[Entries taken from a collection]
*** Begin section ***

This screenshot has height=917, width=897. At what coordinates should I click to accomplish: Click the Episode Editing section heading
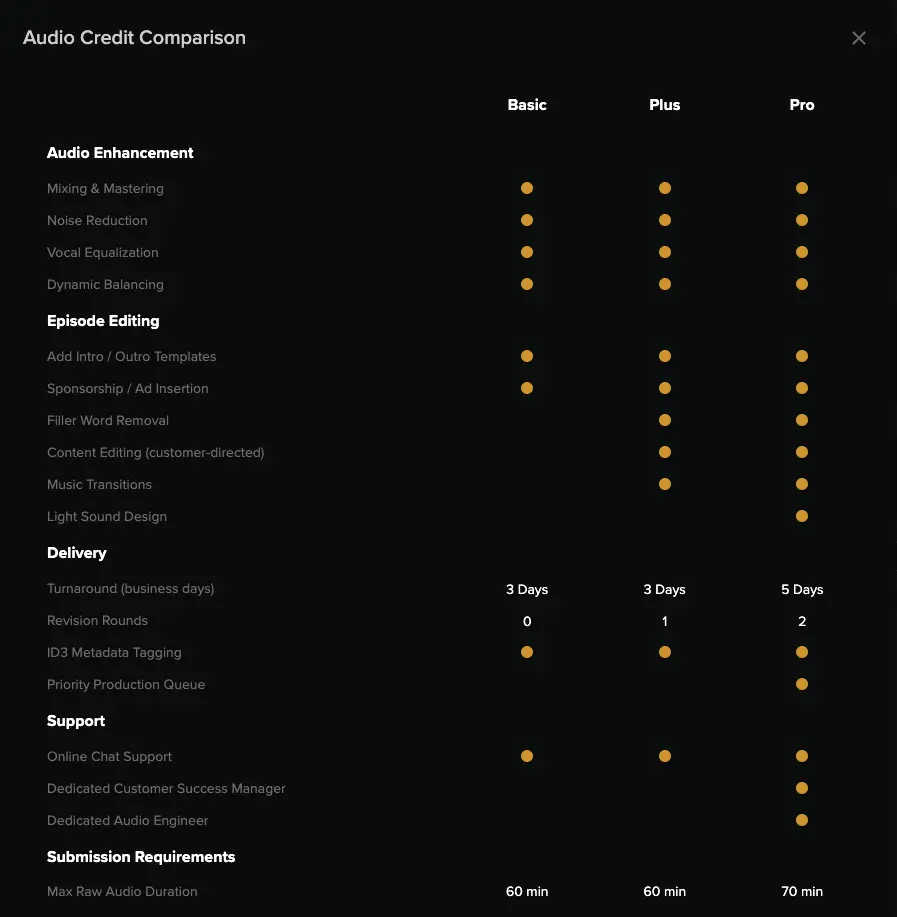click(103, 321)
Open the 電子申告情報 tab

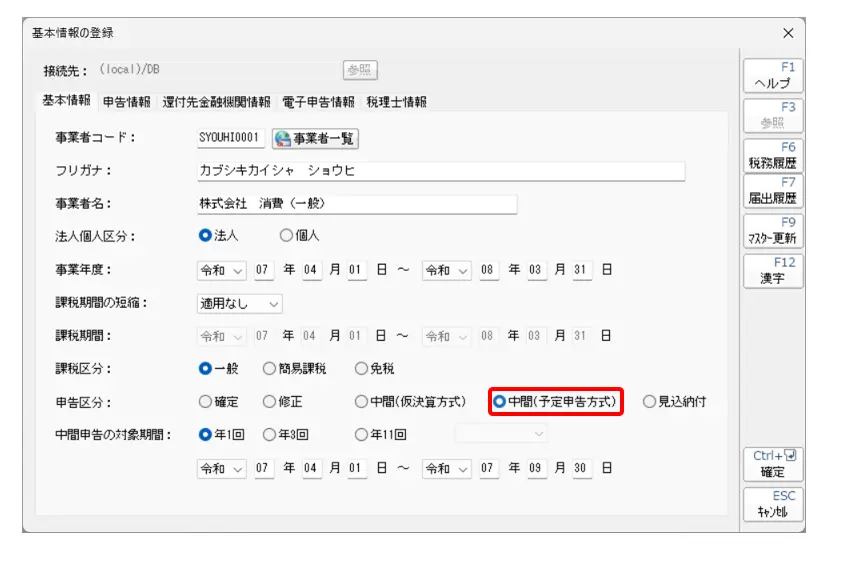click(x=318, y=102)
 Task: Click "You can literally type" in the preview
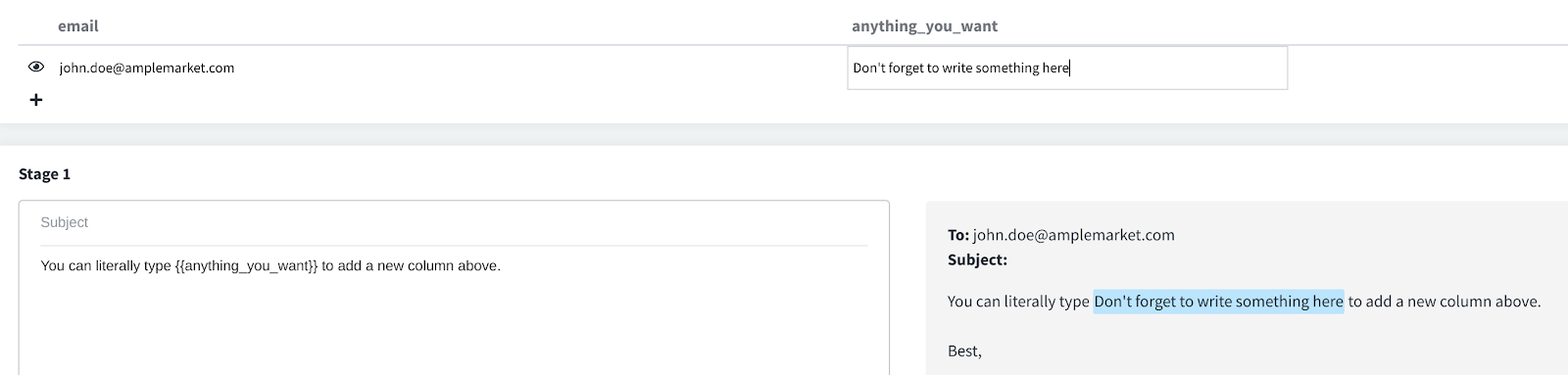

*** End section ***

_WHAT YOU ARE ASKED TO DO_
Repeat the data above exactly, images excluded.

_EXERCISE SOLUTION_
This screenshot has height=917, width=897. At what coordinates should I click to accomplish: Click the Episode Editing section heading
click(103, 321)
Open the 電子申告情報 tab

click(x=318, y=102)
 Task: Click "You can literally type" in the preview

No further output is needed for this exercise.